Negligence cases can come in many forms. Some commonly seen types of personal injury cases that involve theories of negligence include:

  • Vehicle Accidents: Car accidents happen every single day and can cause severe injury, or even death. Impaired driving, failure to follow the rules of the road and failure to follow vehicle regulations (such as those placed upon commercial vehicles) are all negligent behaviors which can result in accidents.
  • Premises Liability: It is a property owner’s responsibility to ensure that an area is safe for visitors or inhabitants. Failure to do so can result in liability for the property owner. Falling objects, broken stairs, damaged or missing handrails, even poor security can lead to personal injury claims.
  • Medical Malpractice: Doctors and other medical professionals owe their patients a duty to provide treatment in accordance with the standards of their profession. Failure to provide care in accordance with this standard can constitute a specific form of negligence known as medical malpractice.

Strict Liability

Strict Liability is the theory of law that suggests that certain actions and situations automatically assign legal liability to the defendant without having to find or determine fault, unlike negligence claims. In these types of cases, as the plaintiff, you essentially need to only show that the defendant committed the act and harm occurred.

An example of strict liability claims is one that deals with faulty consumer products. Product Liability is a special area of tort law that deals with injuries to the users of certain products. We see this often with vehicles, medical devices, kitchen appliances, and most recently electronic cigarettes. Even some children’s toys are under scrutiny. Under a theory of strict liability, a plaintiff does not need to prove that a defendant acted negligently; the only necessary elements to be established are that: the product was defective when it left the defendant’s control (it is important to note that in a product liability case, the defendant could be a manufacturer, distributor or seller of a product), the product was unreasonably dangerous, there was no modification to the product between the time period of it leaving the defendant’s control and reaching the plaintiff, and that the product caused the injuries sustained by the victim.

Intentional Torts

An intentional tort is exactly what it sounds like: a tort committed on purpose, or with intent. These types of torts generally have criminal charges accompanying them. Assault, battery, and false imprisonment are all common intentional torts seen in personal injury cases.
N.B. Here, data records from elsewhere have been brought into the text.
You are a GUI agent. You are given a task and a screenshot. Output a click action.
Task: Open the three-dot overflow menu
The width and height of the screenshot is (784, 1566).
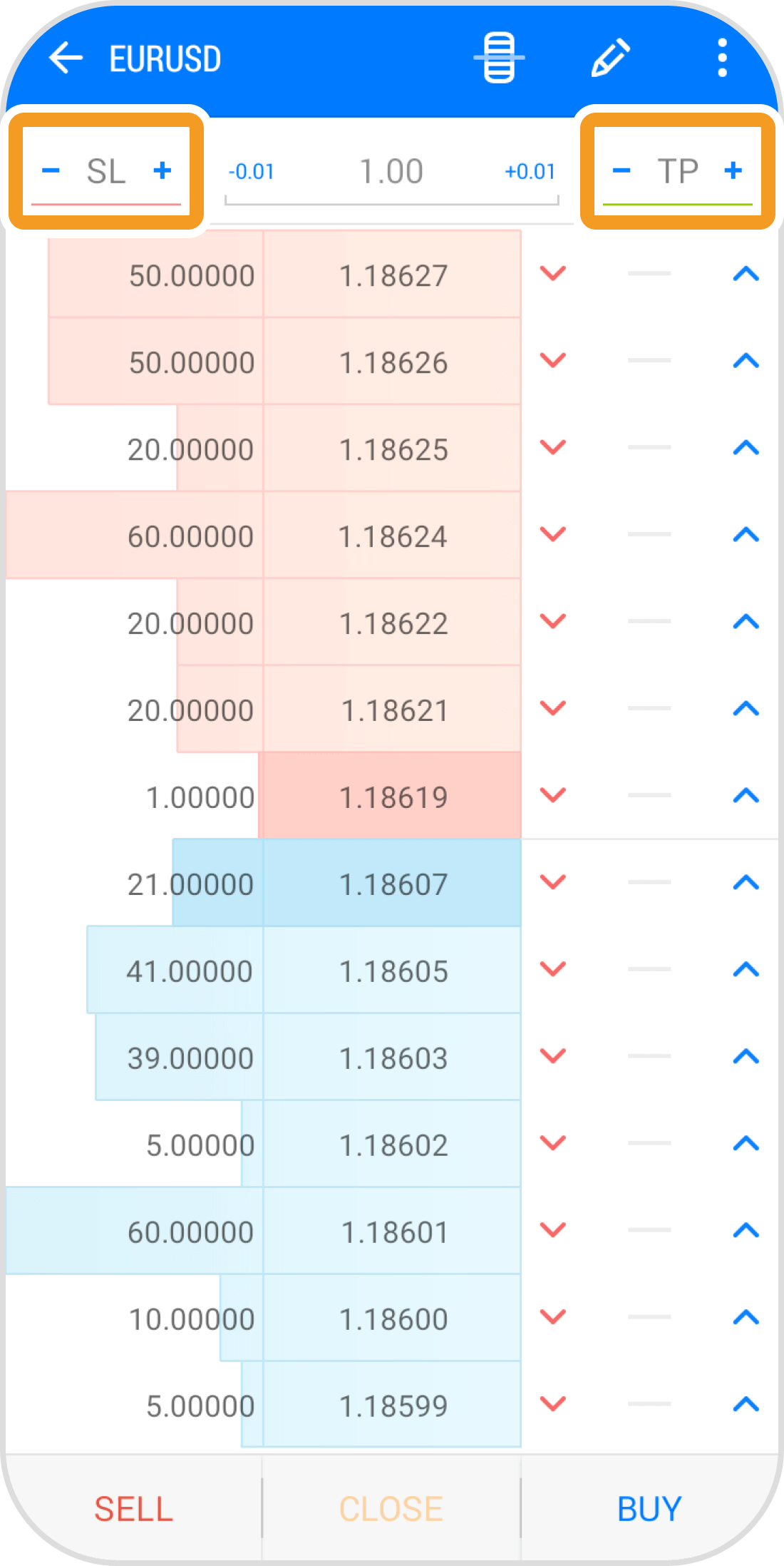[x=722, y=58]
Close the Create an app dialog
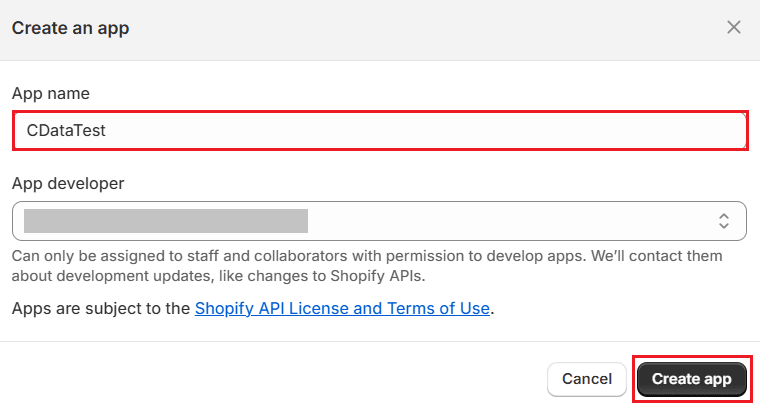 pos(734,27)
  • Assault: In the context of a civil cause of action, assault is the act of creating apprehension of physical harm or trespass through threatening actions. Words alone do not constitute assault; however, if the plaintiff draws the conclusion that imminent battery will occur, the actions preceding may constitute assault. Assault does not actually entail any injury, however, it is commonly paired with the tort of battery which is often associated with injury.
  • Battery: Battery is considered a form of trespass to a person’s body, therefore no actual injury needs to be sustained in order to show battery; however, most battery cases involve the infliction of physical harm. Battery can also occur through indirect actions such as spitting in food.
  • False Imprisonment: False Imprisonment as a tort requires the plaintiff to prove the defendant detained them, without consent, and without authority of the law. False imprisonment is commonly associated with battery and assault, and does not require the plaintiff to suffer injury, however, injuries are common when a defendant exerts force to detain someone.